California’s $1 Million Fish Story
You’ve heard of Alaska’s “Bridge to Nowhere”. Now it’s time to meet California’s $1 million fish ladder.
Actually it’s only $935,000 — what the state’s Department of Transportation wants to spend to pave over part of Dan Blocker State Beach with cement and boulders to help seagoing trout spawn in Southern California streams.
The conduit, 60 feet wide and running 102 feet onto the beach, would create pools allowing the fish to swim under the Pacific Coast Highway, then upstream.
Unfortunately, there are at least two flaws in the state’s thinking — well, three, if you want to get into the seemingly never-ending argument over $1 million for critters (in this case, fish) vs. budget cuts in education and social services.

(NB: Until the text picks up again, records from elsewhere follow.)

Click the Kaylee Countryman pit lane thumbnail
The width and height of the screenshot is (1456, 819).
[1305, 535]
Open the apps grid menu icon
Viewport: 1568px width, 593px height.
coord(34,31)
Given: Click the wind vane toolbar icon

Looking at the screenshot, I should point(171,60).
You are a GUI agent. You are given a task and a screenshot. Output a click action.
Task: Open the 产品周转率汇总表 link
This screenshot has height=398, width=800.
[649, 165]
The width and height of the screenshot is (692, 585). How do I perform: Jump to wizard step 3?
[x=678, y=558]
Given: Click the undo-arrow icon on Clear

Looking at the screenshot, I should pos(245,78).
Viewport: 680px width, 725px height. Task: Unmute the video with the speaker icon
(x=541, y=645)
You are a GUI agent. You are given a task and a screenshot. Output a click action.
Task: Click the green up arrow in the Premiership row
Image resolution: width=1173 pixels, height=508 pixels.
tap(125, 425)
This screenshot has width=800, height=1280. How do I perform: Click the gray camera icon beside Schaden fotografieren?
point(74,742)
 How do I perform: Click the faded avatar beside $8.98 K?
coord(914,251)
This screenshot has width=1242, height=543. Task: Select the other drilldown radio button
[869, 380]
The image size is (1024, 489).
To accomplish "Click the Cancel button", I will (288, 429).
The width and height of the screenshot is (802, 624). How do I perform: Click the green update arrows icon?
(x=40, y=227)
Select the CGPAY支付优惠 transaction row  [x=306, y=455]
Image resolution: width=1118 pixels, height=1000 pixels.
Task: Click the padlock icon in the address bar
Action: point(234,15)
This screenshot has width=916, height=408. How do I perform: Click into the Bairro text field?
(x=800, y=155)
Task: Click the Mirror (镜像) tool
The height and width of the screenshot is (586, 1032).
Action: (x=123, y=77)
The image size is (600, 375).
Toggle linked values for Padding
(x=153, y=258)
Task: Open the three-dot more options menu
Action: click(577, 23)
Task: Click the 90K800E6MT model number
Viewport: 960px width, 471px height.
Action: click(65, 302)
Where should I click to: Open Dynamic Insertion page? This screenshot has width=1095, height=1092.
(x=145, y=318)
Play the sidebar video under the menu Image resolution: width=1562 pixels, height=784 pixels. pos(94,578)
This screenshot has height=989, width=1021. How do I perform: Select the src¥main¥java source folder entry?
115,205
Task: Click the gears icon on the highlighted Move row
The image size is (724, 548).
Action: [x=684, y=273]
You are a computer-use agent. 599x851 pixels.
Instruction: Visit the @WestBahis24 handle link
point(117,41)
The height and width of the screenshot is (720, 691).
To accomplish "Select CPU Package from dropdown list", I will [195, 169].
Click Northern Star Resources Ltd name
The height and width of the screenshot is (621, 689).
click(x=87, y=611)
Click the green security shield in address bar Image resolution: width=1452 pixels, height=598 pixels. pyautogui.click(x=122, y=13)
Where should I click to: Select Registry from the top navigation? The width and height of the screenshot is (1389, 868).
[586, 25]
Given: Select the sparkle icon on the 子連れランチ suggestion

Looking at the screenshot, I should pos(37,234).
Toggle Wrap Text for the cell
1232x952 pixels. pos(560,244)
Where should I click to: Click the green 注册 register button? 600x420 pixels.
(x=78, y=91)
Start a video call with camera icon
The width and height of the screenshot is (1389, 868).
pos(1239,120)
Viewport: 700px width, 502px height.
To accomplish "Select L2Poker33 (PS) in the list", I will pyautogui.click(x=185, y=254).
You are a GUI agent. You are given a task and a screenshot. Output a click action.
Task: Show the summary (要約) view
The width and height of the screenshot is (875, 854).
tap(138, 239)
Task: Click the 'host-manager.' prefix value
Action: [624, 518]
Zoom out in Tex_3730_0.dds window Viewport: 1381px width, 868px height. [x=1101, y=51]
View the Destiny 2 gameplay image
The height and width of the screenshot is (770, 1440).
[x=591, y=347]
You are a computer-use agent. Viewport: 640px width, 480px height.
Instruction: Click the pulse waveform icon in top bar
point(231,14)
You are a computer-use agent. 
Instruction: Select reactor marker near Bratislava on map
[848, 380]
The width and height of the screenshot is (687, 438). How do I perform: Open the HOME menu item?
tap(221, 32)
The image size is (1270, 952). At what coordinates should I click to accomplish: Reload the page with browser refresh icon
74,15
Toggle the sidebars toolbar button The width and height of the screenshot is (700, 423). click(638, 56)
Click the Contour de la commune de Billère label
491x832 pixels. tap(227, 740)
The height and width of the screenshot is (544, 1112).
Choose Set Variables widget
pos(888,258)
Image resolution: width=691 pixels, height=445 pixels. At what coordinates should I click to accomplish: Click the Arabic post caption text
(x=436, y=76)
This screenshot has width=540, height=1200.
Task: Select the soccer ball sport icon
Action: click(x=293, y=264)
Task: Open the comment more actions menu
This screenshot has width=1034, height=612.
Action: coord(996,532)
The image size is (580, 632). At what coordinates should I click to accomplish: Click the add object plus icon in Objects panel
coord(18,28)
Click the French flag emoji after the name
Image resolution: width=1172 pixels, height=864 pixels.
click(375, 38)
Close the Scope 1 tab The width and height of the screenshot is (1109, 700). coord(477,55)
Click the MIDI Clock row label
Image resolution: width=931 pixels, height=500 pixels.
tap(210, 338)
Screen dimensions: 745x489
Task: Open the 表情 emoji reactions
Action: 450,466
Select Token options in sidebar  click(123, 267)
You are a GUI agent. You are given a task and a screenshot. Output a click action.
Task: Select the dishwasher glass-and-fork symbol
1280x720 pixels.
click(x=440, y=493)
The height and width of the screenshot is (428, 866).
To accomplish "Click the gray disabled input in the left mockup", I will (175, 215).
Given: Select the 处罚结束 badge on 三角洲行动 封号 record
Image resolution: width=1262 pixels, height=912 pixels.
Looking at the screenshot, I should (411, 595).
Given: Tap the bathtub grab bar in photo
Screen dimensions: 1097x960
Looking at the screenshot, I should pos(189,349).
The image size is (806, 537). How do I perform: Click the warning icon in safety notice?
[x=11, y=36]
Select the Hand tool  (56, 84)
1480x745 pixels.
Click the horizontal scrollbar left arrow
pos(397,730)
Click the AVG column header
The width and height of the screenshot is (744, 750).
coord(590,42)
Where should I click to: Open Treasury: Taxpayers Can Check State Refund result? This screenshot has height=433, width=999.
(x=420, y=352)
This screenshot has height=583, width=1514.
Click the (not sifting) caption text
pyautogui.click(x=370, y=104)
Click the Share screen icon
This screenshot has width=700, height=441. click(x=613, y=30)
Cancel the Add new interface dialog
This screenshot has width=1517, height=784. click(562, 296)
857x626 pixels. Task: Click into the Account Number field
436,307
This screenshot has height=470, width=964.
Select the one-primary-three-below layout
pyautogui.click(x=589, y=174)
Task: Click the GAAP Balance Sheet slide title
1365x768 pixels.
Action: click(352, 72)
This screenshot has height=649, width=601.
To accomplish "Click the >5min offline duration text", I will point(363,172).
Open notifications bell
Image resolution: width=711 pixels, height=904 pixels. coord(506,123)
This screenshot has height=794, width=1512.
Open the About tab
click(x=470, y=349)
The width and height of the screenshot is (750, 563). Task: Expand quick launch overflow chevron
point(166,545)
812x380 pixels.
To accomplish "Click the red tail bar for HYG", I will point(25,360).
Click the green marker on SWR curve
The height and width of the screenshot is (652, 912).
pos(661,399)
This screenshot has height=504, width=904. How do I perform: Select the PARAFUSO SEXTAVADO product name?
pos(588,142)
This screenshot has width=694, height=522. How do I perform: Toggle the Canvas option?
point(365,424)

Problem one: rarely is the cost as advertised. One $1 million fish ladder already in place may cost $7.5 million in federal stimulus funds to rebuild.
Problem two: even conservationists disagree over whether fish ladders are the best solution to an ecological challenge (critics have argued that ladders along the Columbia River leave salmon too exhausted to spawn).
And there’s one other little detail: a local trout population may be something of a . . . fish story.
Just ask Daniel Forge, who decided to sell part of his Malibu restaurant property after Caltrans — aka, the Department of Transportation — threatened a lawsuit and the use of eminent domain, to bring steelhead trout into the nearby Solstice Creek. “They decided we were going to bring back steelhead to the stream but I don’t think there were ever any steelhead along there,” Forge said.